Nach der Abladung durfte der Fahrer mit den restlichen Tieren zu seinem "Bestimmungsort", einem Schlachthof in Niederösterreich weiterfahren, wo er gegen 14.30 Uhr, also nach fast 40 Stunden, ankam. Dort wurden die in belgischen Tierfabriken gemästeten Schweine in "österreichisches Qualitätsfleisch" verwandelt! Es muß sich also niemand wundern, wenn in diesem Fleisch jene giftigen Substanzen (Altöle, Dioxine, Klärschlamm usw.) enthalten sind, die im Ausland durch Verfütterung entsorgt werden. Der freie EU-Warenverkehr macht's möglich!
Der Schlachthof Graz
Diese mafiösen Machenschaften wollten wir weiter verfolgen. Unser erstes Ziel war der Grenzübergang Passau-Suben, wo wir auf einen Schweinetransporter einer Firma aus Roth bei Nürnberg warten wollten. Die Fahrer dieser Firma behaupten, immer über Suben zum Schlachthof Graz zu fahren. Allerdings wurden diese Transporter in Suben noch nie gesehen. Offensichtlich weichen sie auf Strecken aus, wo sie weniger Angst vor Tierschützen haben müssen!
Diesmal konnten wir nur bis 03.00 Uhr am 24. 09. 99 warten, weil wir anschließend zum Grazer Schlachthof weiterfahren wollten.
Seit mehreren Wochen hatten unsere österreichischen Freunde, Herr Willi Benner und Herr Hubert Hirscher, diesen Schlachthof immer Donnerstag auf Freitag beobachtet und dabei festgestellt, daß freitags ab 04.00 Uhr früh auch Schweine aus Deutschland angeliefert werden. Es werden aber auch Schweine aus Deutschland bei Bauern in der Grazer Umgebung abgeladen, von wo die Tiere dann als "österreichische Schweine" mit Traktoren zum Schlachthof Graz gefahren werden. Mit diesem Umweg soll die Herkunft der Schweine verschwiegen werden!
Der österreichische Kommerzialrat Purkhauser (Wirtschaftskammer - Sektion Viehhandel) sagte in der letzten "Help-TV"-Sendung im ORF [Österreichisches Fernsehen], daß jährlich 1,5 Millionen(!) Schweine in Österreich geschlachtet werden. Er "vergaß" zu sagen, daß mindestens ein Drittel davon aus dem Ausland stammen.

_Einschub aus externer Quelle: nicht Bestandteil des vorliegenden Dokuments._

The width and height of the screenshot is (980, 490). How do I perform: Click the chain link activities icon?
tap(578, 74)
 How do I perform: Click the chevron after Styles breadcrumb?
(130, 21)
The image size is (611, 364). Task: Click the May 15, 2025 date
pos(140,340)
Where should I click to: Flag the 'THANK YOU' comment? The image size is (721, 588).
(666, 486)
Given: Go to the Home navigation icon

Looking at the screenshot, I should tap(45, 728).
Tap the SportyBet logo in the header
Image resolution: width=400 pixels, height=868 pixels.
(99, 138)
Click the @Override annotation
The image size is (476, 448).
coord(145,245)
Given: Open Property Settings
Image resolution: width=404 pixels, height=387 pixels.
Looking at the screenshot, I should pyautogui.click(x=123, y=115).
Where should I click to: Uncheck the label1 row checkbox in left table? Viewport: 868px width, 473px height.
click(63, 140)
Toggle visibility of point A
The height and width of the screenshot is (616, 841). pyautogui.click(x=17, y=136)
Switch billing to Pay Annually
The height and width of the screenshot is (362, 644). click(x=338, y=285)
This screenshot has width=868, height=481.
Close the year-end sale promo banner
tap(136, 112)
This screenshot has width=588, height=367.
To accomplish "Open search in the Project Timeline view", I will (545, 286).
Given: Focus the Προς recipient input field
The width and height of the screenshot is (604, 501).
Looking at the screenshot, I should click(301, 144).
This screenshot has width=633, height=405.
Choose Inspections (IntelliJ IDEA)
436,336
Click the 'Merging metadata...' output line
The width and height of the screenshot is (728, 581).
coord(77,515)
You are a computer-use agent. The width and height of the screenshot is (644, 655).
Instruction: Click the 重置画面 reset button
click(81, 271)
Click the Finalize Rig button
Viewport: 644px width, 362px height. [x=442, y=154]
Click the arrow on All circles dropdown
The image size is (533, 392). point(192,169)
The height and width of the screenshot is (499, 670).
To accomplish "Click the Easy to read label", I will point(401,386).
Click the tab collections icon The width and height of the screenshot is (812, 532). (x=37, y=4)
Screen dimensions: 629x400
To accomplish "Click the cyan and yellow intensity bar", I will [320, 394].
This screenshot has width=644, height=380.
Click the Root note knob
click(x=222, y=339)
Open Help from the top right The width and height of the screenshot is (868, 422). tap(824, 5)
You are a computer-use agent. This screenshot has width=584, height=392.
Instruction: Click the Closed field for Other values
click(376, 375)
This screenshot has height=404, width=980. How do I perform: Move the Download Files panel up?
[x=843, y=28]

Ab 04.30 Uhr warteten wir mit Herrn Hirscher und Herrn Benner, der Polizei und dem VgT (Verein gegen Tierfabriken Österreich) auf die Transporter. Es kamen unzählige kleinere Transporter an, die alle hoffnungslos mit Schlachtschweinen überladen waren. Der erste Transporter, auf den wir gewartet hatten, kam gegen 08.00 Uhr mit einigen Stunden Verspätung an, da die Kontrolle der Polizei und der Tierschützer offensichtlich bekannt geworden war.
Die Polizei kontrollierte lediglich die Papiere des Fahrers und die Tachoscheiben. Die Tiere wurden von den Beamten keines Blickes gewürdigt, obwohl ihr Aussehen und ihr Zustand auch den härtesten Menschen zu Tränen rühren konnte!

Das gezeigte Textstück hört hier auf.